WORK TO BE COMPLETED ▸ Go through the listing that follows and write it out exactly. Drop the pictures.

DATA SHOWN ▸

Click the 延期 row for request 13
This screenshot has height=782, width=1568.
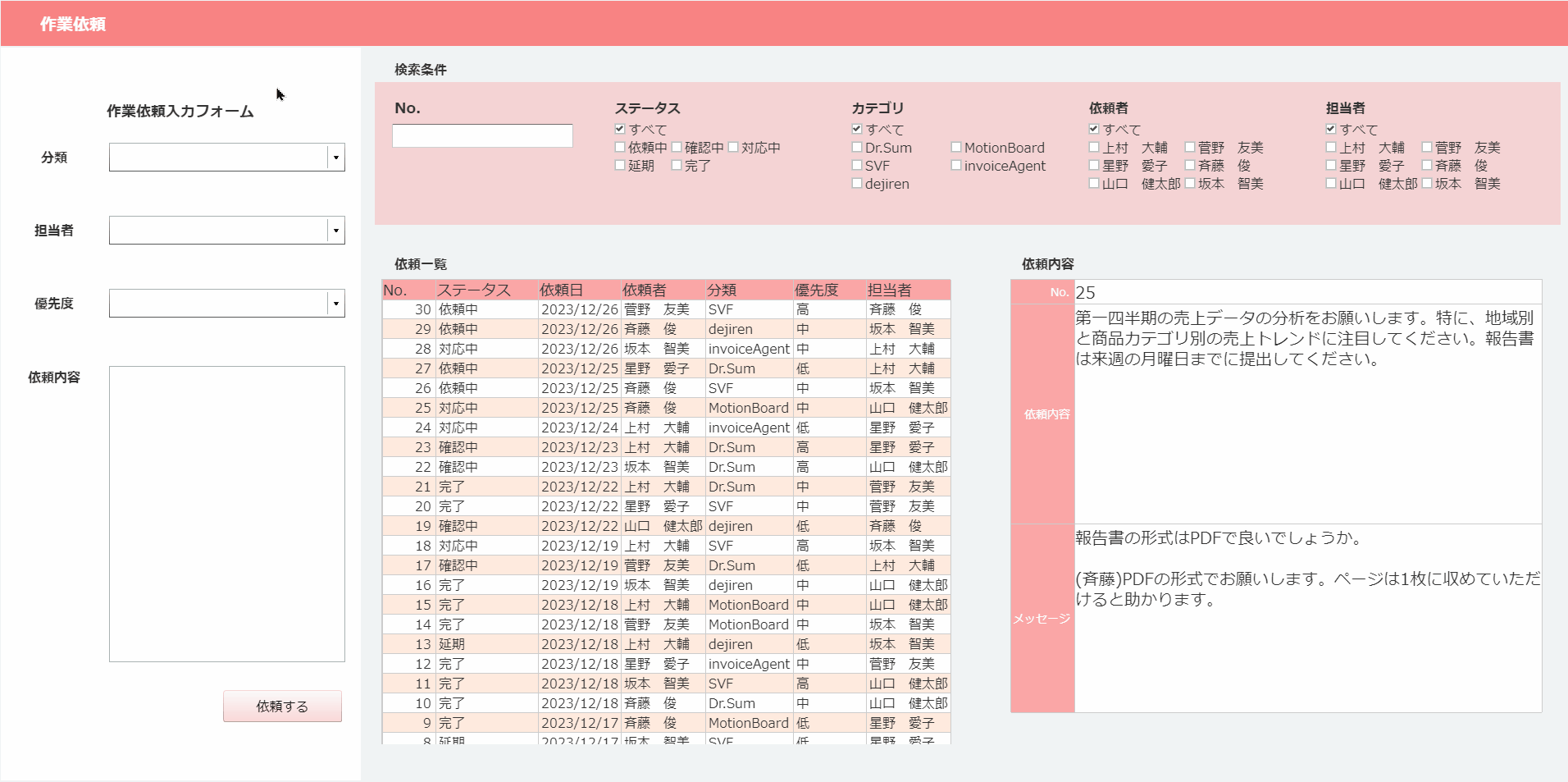pos(574,643)
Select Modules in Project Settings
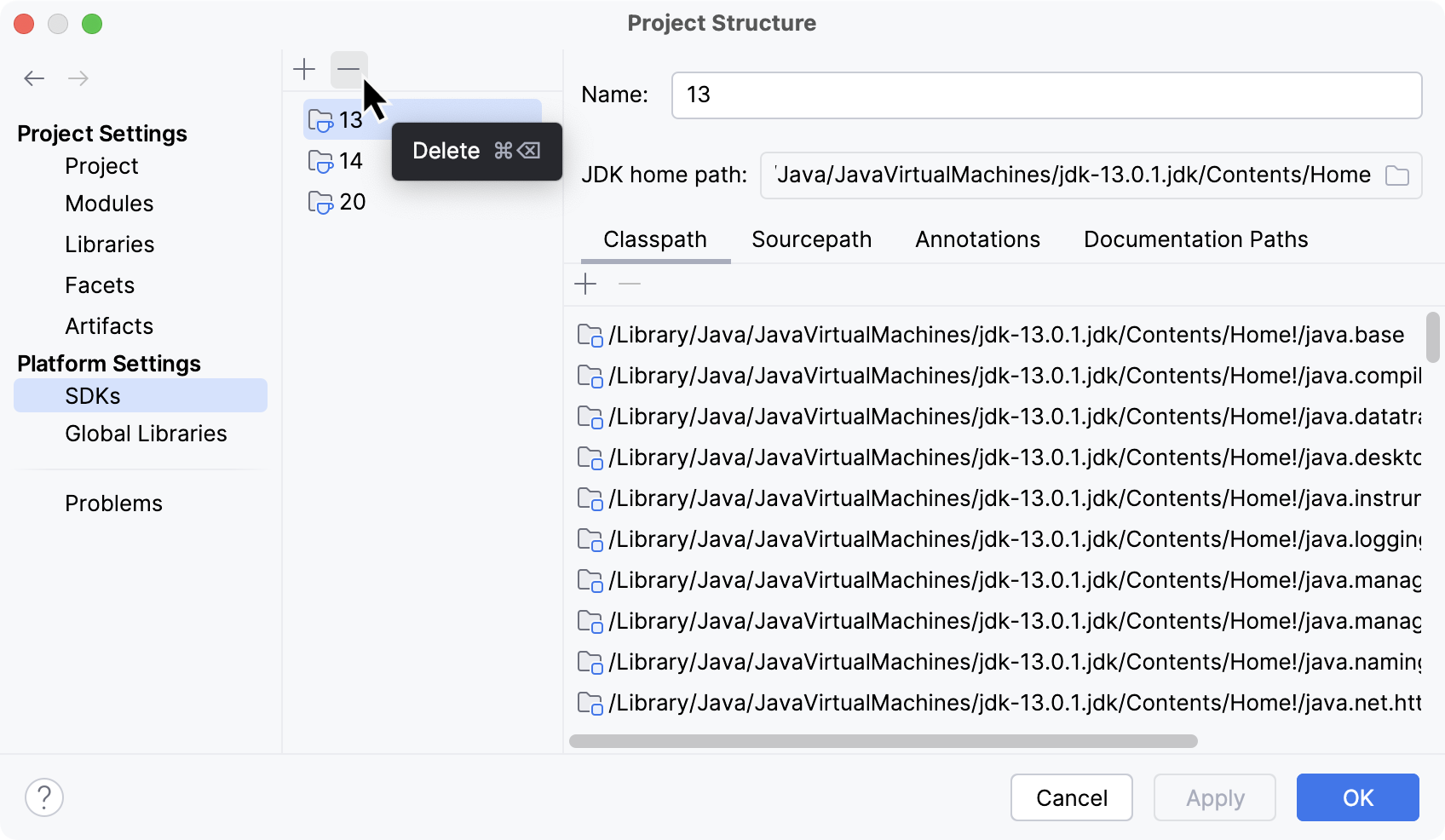Viewport: 1445px width, 840px height. [x=109, y=204]
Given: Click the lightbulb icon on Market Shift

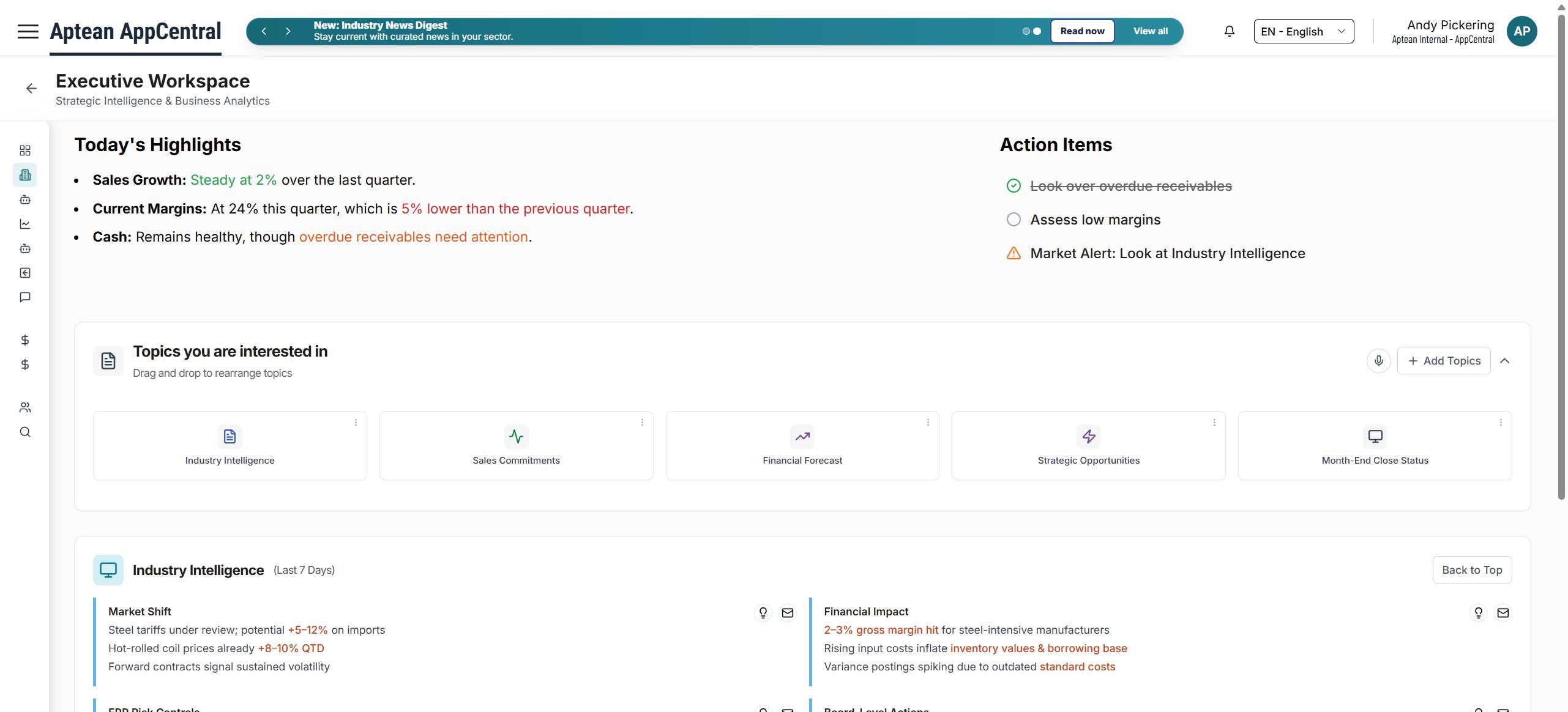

TASK ANSWER ▸
Click the 延期 row for request 13
This screenshot has height=782, width=1568.
pos(574,643)
Select Modules in Project Settings
Viewport: 1445px width, 840px height. [x=109, y=204]
Given: Click the lightbulb icon on Market Shift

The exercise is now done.